Graforreia Xilarmônica is a Brazilian Prêmio Açorianos-winning rock group from Porto Alegre, Rio Grande do Sul. Famous for their humorous, unpretentious lyrics and for their sonority influenced by 1960s-era bands, the Jovem Guarda movement and traditional gaúcho music, they amassed a strong cult following throughout the 1980s and 1990s which lasts to the present day.

History
Graforreia Xilarmônica was founded in 1987 by Carlo Pianta, brothers Alexandre and Marcelo Birck, and Frank Jorge.
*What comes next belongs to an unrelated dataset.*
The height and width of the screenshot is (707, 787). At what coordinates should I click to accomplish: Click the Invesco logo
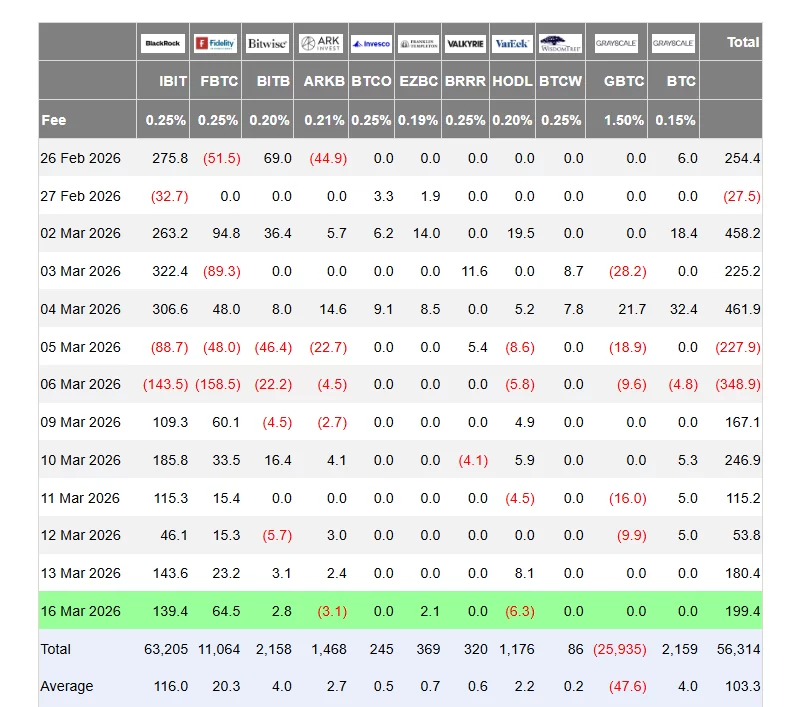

All four had previous experiences with music: Pianta was a founding member of experimental rock group DeFalla, and the Birck brothers, alongside Jorge (who was also a founding member of Os Cascavelletes), played alongside future TNT guitarist Tchê Gomes in the short-lived project Prisão de Ventre during the early 1980s. (Only one year after the founding of Graforreia Xilarmônica, the Birck brothers had already founded a side project named Aristóteles de Ananias Jr.) According to the band members, their unusual name (very roughly translated to English as "Xylophone[-like] Graphorrhea) was chosen after looking for random words at a dictionary.

In 1988 they released the demo tape Com Amor, Muito Carinho, a massive underground hit which spawned some of their most memorable songs, such as "Empregada", "Amigo Punk", "Fúlvio Silas", "Dênis" and "Colégio Interno", which was included in the soundtrack of the film O Mentiroso, by Werner Schünemann. Years later they signed with Carlos Eduardo Miranda's Banguela Records to release their first full-length album, Coisa de Louco II, in 1995, which was critically acclaimed and quickly sold out. A follow-up, Chapinhas de Ouro, came out in 1998 through Zoon Records and awarded the band a Prêmio Açorianos for Best Album the following year. Soon the band members got occupied with more personal projects though, and Graforreia Xilarmônica split up in early January 2000.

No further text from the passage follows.